使用LINQ构建递归层次结构

时间:2018-05-03 18:17:33

标签: c# linq

在过去的几个小时里,我一直在与一个看似简单的问题作斗争。我知道解决方案将使用LINQ和递归,但我无法到达那里。

我的示例代码在下面,就像所需的输出一样(类似于它,我真的不在乎,它正在构建正确的层次结构,这是基础)。

任何帮助都会有所帮助。

using System;
using System.Collections.Generic;

namespace ConsoleApp14
{
    class Program
    {
        static string DoSomething(KeyValuePair<string, string>[] dir)
        {
            return ""; //something here
        }


        static void Main(string[] args)
        {
            KeyValuePair<string, string>[] dir = new[]
            {
                new KeyValuePair<string, string>(@"c:\one\two\three","100.txt"),
                new KeyValuePair<string, string>(@"c:\one\two\three","101.txt"),
                new KeyValuePair<string, string>(@"c:\one\four\five","501.txt"),
                new KeyValuePair<string, string>(@"c:\one\six\","6.txt"),
                new KeyValuePair<string, string>(@"c:\one\six","7.txt"),
                new KeyValuePair<string, string>(@"c:\one\","1.txt"),
                new KeyValuePair<string, string>(@"c:\one\six\","8.txt"),
                new KeyValuePair<string, string>(@"c:\one\two","2.txt"),
                new KeyValuePair<string, string>(@"c:\one\two\three\four\five\six\seven","y.txt"),
                new KeyValuePair<string, string>(@"c:\one\xxx","xxx.txt")
            };

            // this is the output I want, rough indentation and crlf, the ordering is not important, just the hierarchy
            Console.WriteLine(DoSomething(dir));
            //
            //  one
            //  (1.txt)
            //      two
            //      (2.txt)
            //           three
            //           (100.txt)
            //           (101.txt)
            //               four
            //                    five
            //                        six
            //                             seven
            //                             (y.txt)
            //      four
            //           five
            //           (501.txt)
            //      six
            //      (6.txt)
            //      (7.txt)
            //      (8.txt)
            //      xxx
            //      (xxx.txt)
            //
        } 
    }
}

3 个答案:

答案 0 :(得分:5)

这是一个数据结构问题,而不是算法问题。一旦拥有了正确的数据结构,算法就会很简单。

您需要的数据结构是:节点是文件或目录:

abstract class Node {}
sealed class Directory : Node {}
sealed class File : Node {}

好的,我们对节点了解多少?只是它有一个名字:

abstract class Node 
{
  public string Name { get; private set; }
  public Node(string name) { this.Name = name; }
}

我们对文件了解多少?只是它有一个名字。

sealed class File : Node
{
  public File(string name) : base(name) { }
}

我们对目录了解多少?它有一个名称和一个子节点列表:

sealed class Directory : Node
{
  public Directory(string name) : base(name) { }
  public List<Node> Children { get; } = new List<Node>();

我们希望能够添加一个孩子:

  public File WithFile(string name)
  {
    // TODO: Is there already a child that has this name? return it.
    // TODO: Otherwise add it
  }
  public Directory WithDirectory(string name) 
  // TODO: Same.

太好了,现在我们可以拿一个目录并添加一个子目录或文件;如果一个已经存在,我们会收回它。

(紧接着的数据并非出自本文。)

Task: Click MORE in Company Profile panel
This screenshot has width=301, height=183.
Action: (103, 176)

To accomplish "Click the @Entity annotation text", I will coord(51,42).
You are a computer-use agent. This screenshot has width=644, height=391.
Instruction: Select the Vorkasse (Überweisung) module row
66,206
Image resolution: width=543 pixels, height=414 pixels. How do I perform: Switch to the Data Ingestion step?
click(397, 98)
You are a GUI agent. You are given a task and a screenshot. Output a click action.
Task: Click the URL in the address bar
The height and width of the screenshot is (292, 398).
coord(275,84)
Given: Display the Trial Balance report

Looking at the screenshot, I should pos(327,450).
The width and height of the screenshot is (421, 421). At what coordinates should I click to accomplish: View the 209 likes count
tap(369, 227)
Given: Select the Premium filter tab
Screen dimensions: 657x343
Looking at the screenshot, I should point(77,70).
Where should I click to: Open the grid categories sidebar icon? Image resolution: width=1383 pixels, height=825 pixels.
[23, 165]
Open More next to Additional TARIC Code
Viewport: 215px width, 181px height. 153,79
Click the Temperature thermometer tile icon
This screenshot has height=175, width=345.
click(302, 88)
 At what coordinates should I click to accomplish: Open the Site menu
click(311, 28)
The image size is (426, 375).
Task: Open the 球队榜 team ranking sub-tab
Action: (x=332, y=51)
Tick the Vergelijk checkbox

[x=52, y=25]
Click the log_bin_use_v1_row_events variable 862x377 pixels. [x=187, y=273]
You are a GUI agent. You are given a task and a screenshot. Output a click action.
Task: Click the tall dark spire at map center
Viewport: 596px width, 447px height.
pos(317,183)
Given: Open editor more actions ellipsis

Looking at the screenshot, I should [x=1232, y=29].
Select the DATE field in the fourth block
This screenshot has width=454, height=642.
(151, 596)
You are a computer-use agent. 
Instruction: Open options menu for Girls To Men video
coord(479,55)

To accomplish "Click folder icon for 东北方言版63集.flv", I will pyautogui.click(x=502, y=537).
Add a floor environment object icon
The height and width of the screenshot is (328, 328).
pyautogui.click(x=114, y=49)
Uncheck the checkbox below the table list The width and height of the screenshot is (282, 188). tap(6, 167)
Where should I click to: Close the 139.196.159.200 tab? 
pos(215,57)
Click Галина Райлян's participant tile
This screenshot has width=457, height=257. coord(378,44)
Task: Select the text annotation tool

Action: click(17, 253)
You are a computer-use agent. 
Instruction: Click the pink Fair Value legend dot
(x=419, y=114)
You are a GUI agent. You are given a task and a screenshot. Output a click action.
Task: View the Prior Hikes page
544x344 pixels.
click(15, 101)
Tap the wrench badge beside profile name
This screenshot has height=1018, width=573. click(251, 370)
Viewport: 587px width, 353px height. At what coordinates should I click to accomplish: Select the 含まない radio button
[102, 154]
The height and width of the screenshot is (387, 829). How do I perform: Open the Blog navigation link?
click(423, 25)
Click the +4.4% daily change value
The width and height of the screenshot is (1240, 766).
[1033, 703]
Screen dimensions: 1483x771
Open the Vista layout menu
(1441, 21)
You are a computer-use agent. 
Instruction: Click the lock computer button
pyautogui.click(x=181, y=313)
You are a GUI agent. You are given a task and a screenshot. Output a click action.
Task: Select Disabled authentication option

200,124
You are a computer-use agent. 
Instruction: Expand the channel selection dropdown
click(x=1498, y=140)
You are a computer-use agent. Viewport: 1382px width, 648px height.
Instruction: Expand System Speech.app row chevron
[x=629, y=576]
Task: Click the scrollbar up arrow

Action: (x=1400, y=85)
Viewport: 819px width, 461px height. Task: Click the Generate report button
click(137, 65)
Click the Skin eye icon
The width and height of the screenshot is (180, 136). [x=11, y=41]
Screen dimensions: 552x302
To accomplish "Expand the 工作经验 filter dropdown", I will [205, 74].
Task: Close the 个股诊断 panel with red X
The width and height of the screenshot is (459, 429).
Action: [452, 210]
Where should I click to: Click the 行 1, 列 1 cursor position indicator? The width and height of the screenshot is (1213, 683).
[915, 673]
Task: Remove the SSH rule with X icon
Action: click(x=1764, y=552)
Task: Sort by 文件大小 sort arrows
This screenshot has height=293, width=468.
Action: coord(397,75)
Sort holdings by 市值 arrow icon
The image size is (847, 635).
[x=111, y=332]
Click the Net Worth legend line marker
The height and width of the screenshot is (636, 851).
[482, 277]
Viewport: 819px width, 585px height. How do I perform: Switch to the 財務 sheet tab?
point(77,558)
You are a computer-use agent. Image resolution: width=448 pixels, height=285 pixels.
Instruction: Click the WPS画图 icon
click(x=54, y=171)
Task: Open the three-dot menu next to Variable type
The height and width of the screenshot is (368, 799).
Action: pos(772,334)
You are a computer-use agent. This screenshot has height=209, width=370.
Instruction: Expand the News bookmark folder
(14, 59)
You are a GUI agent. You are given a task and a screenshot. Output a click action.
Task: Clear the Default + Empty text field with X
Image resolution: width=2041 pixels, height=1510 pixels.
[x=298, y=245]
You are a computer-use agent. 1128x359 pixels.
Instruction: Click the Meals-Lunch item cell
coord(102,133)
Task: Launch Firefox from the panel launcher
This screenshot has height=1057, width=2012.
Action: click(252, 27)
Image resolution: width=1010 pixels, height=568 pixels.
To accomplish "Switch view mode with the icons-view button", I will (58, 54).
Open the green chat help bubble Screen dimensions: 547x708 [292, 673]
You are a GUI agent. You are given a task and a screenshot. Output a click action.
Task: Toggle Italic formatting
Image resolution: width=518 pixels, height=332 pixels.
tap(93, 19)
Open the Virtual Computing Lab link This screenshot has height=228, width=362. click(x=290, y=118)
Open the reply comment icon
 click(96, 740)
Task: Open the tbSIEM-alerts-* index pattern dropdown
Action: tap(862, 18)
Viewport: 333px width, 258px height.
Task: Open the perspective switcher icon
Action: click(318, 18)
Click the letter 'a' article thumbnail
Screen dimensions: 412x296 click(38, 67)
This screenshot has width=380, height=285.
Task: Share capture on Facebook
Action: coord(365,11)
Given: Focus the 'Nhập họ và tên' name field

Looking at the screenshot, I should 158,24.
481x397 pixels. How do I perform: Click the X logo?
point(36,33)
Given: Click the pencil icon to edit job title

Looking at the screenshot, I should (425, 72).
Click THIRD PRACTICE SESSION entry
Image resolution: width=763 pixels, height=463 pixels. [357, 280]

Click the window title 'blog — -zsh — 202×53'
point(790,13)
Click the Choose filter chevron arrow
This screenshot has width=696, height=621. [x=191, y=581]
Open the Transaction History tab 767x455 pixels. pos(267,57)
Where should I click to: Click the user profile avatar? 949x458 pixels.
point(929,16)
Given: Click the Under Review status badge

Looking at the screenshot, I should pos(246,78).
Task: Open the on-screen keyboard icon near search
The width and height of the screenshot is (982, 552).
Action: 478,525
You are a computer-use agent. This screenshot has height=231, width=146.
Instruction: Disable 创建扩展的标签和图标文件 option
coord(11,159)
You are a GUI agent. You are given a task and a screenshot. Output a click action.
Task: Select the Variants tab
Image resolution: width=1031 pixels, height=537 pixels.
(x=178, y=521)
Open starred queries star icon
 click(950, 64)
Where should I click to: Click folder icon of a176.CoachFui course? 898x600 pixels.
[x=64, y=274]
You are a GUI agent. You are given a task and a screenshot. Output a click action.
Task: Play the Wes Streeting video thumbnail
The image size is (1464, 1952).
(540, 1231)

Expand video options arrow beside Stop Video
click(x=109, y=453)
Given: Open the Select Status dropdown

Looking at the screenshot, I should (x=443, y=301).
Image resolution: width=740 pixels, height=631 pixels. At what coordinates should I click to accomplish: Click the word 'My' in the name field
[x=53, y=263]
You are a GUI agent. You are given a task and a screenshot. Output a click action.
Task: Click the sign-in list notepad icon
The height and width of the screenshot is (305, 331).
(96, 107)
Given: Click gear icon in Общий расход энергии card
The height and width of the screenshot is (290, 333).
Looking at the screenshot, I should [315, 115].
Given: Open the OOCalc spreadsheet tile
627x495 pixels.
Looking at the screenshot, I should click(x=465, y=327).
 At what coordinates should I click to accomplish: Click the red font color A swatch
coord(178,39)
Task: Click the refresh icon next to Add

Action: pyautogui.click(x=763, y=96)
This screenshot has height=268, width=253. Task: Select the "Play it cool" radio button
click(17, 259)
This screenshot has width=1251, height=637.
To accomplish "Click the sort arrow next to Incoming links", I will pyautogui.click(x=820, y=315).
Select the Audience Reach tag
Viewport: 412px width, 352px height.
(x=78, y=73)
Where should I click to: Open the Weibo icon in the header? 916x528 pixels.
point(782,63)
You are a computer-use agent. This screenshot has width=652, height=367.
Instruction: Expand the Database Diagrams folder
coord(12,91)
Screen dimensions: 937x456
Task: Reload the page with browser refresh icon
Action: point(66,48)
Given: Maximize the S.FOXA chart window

现在,您的具体问题是什么?您有目录名序列文件名,并且您希望将该文件添加到目录中。所以写下来!

  public Directory WithDirectory(IEnumerable<string> directories)
  {
    Directory current = this;
    foreach(string d in directories)
      current = current.WithDirectory(d);
    return current;
  }

  public File WithFile(IEnumerable<string> directories, string name)
  {
    return this.WithDirectory(directories).WithFile(name);
  }

现在你所要做的就是将每条路径分解为一系列名称。所以你的算法是

    Directory root = new Directory("c:");
    foreach(KeyValuePair pair in dir) 
    {
        IEnumerable<string> dirs = TODO break up the key into a sequence of strings
        root.WithFile(dirs, pair.Value);
    }

当您完成后,您将拥有代表您的树的数据结构

现在你有了一棵树,在Node上写一个方法:

override string ToString() => this.ToString(0);
string ToString(int indent) 
// TODO can you implement this?

这里的关键是正确的数据结构。目录只是一个名称加上子目录和文件列表,因此编写该代码。一旦你拥有正确的数据结构,其余的就会自然而然地发生。请注意,我写的每个方法只有几行。 (我作为TODO留下的那些同样非常小。实施它们。)这就是你想要的:在每种方法中做一件事并做得非常好。如果你发现你正在编写巨大的复杂方法,那就停下来并将其重构为许多小方法,每个方法都做一件清楚的事情。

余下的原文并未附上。